The other goal of this library was to see how fast I can make Julia code - that’s why there is some type system magic (like modulus as a part of the type), and the usage of fixed-size multi-limb integers.

The operations are not constant-time currently, although it wouldn’t be much of a problem to implement constant-time algorithms. The question is, is there a guarantee that Julia compiler will produce constant-time code out of them? If anyone has any advice on that, I’d be glad to hear it.

Quick usage example (more at Manual · DarkIntegers.jl):

julia> using DarkIntegers

julia> modulus = convert(MLUInt{4, UInt64}, big(2)^256 - 2^32 - 2^9 - 2^8 - 2^7 - 2^6 - 2^4 - 1)
{(0xfffffffefffffc2f, 0xffffffffffffffff, 0xffffffffffffffff, 0xffffffffffffffff)}

julia> modulo_type = ModUInt{MLUInt{4, UInt64}, modulus}
ModUInt{MLUInt{4,UInt64},{(0xfffffffefffffc2f, 0xffffffffffffffff, 0xffffffffffffffff, 0xffffffffffffffff)}}

julia> a = convert(modulo_type, 1234)
{(0x00000000000004d2, 0x0000000000000000, 0x0000000000000000, 0x0000000000000000)}RR

julia> inv(a)
{(0x1098afeb5f38d509, 0xea027d4d969cd618, 0xb0564d2c653cfdec, 0xb65a7358604262bf)}RR

julia> a * inv(a)
{(0x0000000000000001, 0x0000000000000000, 0x0000000000000000, 0x0000000000000000)}RR

The polynomial part supports fixed-size polynomials (with coefficients of any type supporting arithmetic operations), with Karatsuba, NTT and Nussbaumer multiplications implemented.

There is also a draft DarkIntegers-based ECC library, GitHub - nucypher/DarkCurves.jl: A DarkIntegers-based library for working with elliptic curves , that already has some fast point-scalar multiplication algorithms (wNAF and endomorphism based, albeit only for one type of endomorphism). Polynomial algorithms may be similarly extracted into their own package in the future.

Keno · March 9, 2020, 10:37pm

Cool, I was about to say you should plug it into my FHE library (GitHub - JuliaCrypto/ToyFHE.jl: Toy implementation of FHE algorithms) and win some FHE speed contests, but I see you have your own CKKS implementation already at GitHub - nucypher/HEAAN.jl: Implementation of HEAAN in Julia. This does make me think whether we shouldn’t put together an AbstractFHE.jl package that defined common methods for encrypt, decrypt, etc.

fjarri · March 9, 2020, 10:45pm

Yep, prototyping FHE schemes were exactly what it was created as a basis for (there’s also TFHE, Shuhong Gao’s FHE scheme and Discrete Log proofs in other repos). I’m aware of ToyFHE too, cool stuff.

Not sure whether it is possible to make a good generic FHE API though, they have different limitations, different plaintext types, different ways of applying bootstrapping/relinearization/etc and so on. But it would be interesting to try.

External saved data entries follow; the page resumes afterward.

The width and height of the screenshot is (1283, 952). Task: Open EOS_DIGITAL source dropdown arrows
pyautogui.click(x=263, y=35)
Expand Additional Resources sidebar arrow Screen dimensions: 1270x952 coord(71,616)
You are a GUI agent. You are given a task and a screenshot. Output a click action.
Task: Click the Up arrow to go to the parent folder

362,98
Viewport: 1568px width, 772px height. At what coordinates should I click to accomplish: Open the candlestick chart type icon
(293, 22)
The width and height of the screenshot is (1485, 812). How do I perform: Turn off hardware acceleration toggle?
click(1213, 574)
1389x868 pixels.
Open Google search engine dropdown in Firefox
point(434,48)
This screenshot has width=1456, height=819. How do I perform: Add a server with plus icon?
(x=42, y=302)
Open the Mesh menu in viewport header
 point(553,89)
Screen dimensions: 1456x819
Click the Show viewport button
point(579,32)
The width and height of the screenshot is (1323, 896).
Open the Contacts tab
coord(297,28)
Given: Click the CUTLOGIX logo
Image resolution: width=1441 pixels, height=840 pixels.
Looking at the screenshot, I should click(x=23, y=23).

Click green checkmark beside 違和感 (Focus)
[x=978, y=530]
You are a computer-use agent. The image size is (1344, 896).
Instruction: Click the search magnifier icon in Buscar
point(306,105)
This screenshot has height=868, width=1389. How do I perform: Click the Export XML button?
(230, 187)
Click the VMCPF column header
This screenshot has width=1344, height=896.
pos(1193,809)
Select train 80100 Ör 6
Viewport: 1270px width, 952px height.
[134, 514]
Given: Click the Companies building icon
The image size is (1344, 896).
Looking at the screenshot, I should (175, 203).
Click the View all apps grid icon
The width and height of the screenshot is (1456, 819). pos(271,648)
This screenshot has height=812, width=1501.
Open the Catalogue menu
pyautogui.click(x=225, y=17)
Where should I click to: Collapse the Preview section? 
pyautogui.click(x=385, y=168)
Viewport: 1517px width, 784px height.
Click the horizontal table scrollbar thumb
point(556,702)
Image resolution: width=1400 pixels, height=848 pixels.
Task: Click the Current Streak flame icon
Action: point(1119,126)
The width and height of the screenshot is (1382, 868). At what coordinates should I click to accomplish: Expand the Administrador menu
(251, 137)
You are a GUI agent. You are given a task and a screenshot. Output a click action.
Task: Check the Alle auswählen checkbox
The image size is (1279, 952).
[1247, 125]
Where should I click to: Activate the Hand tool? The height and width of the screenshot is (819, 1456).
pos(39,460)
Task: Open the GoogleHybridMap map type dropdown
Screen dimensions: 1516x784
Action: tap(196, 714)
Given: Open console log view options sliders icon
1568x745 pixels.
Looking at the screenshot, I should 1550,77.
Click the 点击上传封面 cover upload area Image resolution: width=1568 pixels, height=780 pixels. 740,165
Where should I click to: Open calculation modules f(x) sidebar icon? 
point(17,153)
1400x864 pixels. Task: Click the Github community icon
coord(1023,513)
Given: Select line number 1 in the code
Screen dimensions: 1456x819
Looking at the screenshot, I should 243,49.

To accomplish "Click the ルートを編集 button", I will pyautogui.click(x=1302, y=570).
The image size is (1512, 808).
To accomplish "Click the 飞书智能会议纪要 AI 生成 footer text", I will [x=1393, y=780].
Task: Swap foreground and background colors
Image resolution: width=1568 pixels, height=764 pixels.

Edit: actually, I didn’t realize ToyFHE has a CKKS implementation too. Which variant is it, with 2^n plaintext modulus, or the newer full-RNS one? I had problems with bootstrapping in mine, I may need to see how it is handled in your implementation.

Keno · March 9, 2020, 10:50pm

I’ve been thinking about this for similar reasons. At the Julia level, this isn’t too hard to achieve with a Cassette-like pass, but unfortunately there’s no guarantee LLVM won’t just undo those transformations. Of course C/C++ implementations have exactly the same problem, so all the crypto libraries that are claiming to have constant time algorithms are probably lying unless they’re 100% assembly. There have been discussions in the LLVM community in the past for adding some attribute or other support that would force LLVM to preserve some sort of constant-time-ness property, but as far as I’m aware nobody has done any work on this.

Keno · March 9, 2020, 10:54pm

It’s full RNS with CRT-decomposition based keyswitch. I’m not entirely convinced I did it correctly though. The noise growth properties are a bit worse than what I would have expected from the literature. I just did this as a side project, so I never got around to spending too much time thinking about it.